Go through the listing beneath and show each line containing the string "next".

--- Records shown ---

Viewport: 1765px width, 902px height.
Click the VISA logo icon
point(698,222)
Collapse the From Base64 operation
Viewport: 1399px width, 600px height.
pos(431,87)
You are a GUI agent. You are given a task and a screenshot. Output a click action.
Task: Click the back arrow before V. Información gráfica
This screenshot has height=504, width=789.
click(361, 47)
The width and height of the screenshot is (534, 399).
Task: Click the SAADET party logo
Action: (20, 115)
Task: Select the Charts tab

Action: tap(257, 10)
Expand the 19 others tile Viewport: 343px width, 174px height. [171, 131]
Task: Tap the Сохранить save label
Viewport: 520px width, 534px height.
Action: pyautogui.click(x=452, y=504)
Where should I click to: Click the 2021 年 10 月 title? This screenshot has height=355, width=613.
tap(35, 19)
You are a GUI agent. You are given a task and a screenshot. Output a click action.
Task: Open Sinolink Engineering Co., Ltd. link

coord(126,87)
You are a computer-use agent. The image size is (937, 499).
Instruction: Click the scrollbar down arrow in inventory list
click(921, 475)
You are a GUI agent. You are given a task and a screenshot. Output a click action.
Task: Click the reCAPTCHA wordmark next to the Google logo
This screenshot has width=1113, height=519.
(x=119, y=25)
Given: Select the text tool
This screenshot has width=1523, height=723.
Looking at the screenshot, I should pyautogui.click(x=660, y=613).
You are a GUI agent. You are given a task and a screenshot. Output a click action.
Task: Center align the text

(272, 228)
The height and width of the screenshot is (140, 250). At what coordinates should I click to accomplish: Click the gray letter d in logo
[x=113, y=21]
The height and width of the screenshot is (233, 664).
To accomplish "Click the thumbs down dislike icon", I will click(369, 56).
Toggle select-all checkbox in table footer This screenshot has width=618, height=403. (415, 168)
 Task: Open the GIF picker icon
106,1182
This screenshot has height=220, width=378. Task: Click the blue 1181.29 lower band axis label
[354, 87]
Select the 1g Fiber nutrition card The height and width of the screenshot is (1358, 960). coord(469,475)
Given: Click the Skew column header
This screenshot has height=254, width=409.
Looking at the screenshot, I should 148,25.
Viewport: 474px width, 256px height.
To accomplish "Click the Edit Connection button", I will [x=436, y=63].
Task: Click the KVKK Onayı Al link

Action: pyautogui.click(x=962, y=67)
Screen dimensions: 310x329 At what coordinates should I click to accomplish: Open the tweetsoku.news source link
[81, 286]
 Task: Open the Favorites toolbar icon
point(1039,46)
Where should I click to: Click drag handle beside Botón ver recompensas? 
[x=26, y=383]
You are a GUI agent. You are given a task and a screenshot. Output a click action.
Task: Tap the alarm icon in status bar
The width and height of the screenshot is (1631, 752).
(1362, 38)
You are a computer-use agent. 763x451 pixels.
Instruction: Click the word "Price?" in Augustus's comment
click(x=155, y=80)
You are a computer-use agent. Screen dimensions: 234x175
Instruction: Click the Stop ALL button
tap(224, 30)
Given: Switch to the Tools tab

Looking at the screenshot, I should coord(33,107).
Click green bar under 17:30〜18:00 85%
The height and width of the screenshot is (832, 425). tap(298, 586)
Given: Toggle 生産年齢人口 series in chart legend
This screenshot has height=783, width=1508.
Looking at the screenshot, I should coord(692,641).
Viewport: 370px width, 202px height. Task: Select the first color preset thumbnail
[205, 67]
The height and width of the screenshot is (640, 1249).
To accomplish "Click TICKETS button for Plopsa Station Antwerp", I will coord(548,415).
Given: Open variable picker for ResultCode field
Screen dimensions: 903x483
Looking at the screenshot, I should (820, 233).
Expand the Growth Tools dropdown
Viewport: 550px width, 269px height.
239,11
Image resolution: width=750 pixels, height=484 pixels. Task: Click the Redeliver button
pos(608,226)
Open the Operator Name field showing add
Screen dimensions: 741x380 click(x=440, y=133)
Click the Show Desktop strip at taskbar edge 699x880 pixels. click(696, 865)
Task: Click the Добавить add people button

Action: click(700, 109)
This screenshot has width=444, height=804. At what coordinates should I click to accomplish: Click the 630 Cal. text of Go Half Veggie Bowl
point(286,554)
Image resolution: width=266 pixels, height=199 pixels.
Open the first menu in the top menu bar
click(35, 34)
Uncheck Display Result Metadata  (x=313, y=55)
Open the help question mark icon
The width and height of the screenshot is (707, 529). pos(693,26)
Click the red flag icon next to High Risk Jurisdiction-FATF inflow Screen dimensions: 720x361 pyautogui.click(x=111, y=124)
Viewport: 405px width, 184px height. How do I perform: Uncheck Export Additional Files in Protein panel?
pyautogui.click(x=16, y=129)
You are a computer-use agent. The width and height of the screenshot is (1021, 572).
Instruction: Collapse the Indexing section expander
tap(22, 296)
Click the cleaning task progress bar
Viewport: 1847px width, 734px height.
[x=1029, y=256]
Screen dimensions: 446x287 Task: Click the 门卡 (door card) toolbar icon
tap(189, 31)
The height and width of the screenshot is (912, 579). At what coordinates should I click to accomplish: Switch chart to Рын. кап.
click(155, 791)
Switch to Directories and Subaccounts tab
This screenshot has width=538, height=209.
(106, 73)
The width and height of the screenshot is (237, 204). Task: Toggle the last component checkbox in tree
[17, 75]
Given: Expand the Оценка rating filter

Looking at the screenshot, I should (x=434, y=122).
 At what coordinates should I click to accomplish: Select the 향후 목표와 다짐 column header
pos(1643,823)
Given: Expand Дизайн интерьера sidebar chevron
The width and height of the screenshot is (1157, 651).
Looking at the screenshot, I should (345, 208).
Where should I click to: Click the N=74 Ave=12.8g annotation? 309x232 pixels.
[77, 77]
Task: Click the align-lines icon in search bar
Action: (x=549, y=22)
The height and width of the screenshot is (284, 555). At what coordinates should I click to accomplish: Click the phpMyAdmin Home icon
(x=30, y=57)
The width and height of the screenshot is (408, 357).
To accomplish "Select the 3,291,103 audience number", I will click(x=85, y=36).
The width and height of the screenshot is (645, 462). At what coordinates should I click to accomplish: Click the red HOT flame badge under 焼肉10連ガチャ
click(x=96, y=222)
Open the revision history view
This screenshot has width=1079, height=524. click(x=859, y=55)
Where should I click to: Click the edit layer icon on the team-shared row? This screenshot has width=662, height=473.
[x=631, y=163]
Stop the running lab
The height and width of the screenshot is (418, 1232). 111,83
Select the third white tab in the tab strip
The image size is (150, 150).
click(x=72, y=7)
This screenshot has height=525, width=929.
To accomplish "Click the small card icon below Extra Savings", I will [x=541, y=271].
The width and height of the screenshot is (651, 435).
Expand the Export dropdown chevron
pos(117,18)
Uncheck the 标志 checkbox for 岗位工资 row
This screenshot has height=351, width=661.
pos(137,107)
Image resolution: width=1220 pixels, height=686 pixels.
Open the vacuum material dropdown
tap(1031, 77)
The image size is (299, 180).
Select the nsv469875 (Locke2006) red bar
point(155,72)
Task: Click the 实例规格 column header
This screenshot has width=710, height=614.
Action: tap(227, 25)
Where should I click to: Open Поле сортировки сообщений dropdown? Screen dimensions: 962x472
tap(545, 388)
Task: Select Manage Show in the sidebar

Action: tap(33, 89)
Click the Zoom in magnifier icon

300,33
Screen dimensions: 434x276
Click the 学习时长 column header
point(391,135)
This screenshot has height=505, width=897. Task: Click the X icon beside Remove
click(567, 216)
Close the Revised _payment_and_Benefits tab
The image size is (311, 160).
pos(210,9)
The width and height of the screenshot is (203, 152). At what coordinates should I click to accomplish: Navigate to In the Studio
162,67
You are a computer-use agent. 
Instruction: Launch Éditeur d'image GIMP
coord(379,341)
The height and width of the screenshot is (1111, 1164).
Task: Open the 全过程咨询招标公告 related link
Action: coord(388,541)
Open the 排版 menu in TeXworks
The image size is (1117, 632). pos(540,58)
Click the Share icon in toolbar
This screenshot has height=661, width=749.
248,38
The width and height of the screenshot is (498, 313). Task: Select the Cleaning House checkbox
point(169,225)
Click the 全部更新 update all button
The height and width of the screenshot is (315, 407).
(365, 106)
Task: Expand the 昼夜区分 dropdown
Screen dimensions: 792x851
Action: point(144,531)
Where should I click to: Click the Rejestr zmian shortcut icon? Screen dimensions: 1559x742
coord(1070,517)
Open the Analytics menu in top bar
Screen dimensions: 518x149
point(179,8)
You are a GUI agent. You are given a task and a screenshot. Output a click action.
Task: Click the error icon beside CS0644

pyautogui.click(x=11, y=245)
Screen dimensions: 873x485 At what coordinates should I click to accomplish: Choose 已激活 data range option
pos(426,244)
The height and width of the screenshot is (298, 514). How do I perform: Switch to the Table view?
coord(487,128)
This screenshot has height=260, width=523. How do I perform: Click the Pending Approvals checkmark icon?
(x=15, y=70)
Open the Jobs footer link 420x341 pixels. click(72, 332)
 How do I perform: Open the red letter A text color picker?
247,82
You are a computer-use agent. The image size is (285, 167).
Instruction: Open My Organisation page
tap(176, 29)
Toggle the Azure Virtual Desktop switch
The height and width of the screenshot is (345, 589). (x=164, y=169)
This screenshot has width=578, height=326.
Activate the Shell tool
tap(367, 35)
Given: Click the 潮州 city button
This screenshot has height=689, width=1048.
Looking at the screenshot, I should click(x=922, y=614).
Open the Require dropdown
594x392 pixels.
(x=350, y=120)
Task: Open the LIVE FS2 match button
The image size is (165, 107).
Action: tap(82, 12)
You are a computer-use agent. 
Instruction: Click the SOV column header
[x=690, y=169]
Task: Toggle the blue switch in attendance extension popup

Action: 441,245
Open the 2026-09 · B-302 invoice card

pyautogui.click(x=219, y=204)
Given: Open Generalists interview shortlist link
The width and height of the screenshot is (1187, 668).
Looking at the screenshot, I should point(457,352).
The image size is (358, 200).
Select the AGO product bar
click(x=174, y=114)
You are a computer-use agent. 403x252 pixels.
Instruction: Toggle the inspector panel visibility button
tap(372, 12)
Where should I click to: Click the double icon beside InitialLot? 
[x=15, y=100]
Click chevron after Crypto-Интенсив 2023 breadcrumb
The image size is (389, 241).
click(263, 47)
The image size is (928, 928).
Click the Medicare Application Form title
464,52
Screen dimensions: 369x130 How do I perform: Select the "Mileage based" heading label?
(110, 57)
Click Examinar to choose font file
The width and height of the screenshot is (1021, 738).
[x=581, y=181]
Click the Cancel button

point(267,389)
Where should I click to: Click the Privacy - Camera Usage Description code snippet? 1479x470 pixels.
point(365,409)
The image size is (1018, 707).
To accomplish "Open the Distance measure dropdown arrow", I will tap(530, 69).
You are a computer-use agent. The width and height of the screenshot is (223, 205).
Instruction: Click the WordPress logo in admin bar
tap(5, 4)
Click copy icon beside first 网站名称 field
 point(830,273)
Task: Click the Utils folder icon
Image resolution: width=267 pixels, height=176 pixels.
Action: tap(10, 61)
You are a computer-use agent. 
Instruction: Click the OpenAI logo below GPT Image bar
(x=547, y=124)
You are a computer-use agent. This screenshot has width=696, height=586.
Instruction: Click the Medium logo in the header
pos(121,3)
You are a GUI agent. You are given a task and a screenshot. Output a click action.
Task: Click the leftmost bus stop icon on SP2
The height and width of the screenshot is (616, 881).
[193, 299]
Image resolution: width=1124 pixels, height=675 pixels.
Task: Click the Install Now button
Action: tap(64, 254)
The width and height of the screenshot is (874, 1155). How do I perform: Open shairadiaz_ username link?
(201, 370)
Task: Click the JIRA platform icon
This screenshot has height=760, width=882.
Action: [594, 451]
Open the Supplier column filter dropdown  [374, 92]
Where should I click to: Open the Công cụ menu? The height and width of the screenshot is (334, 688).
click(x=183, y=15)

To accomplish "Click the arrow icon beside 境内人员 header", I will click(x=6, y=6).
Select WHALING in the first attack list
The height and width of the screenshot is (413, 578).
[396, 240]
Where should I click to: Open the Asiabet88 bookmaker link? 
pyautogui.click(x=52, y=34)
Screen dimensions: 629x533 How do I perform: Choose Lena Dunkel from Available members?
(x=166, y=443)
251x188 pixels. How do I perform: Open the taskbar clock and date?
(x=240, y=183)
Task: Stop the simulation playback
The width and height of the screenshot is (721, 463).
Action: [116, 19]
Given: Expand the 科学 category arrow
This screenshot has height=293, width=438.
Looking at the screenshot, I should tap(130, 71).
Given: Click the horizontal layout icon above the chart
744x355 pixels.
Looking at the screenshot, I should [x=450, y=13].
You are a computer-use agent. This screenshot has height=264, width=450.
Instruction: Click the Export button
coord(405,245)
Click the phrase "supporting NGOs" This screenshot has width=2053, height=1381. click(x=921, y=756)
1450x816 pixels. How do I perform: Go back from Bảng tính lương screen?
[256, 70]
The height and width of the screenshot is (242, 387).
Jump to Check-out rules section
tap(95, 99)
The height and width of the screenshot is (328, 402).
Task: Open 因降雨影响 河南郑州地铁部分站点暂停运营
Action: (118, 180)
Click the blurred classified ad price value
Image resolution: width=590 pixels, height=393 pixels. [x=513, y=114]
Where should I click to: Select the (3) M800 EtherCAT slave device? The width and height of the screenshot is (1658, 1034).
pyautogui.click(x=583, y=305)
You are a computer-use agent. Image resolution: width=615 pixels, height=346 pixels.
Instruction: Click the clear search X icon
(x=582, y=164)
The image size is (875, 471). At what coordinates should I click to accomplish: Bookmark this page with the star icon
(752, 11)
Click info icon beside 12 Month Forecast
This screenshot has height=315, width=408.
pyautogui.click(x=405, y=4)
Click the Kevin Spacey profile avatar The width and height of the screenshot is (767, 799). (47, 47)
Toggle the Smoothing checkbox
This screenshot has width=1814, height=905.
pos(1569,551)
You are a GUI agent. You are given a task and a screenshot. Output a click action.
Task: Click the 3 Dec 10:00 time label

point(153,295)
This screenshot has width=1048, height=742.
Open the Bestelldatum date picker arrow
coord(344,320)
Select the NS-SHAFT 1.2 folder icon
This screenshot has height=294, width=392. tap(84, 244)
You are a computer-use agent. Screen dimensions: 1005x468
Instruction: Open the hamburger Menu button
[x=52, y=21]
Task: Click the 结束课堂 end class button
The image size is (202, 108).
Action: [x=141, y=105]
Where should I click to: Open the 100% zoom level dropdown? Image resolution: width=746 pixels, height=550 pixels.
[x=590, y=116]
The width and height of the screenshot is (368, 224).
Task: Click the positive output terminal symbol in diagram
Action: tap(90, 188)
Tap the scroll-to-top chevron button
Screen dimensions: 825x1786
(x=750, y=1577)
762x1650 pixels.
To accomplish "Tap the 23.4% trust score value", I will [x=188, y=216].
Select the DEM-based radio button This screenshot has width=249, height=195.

---

### Written answer
Task: Click the reCAPTCHA wordmark next to the Google logo
Click the red flag icon next to High Risk Jurisdiction-FATF inflow Screen dimensions: 720x361 pyautogui.click(x=111, y=124)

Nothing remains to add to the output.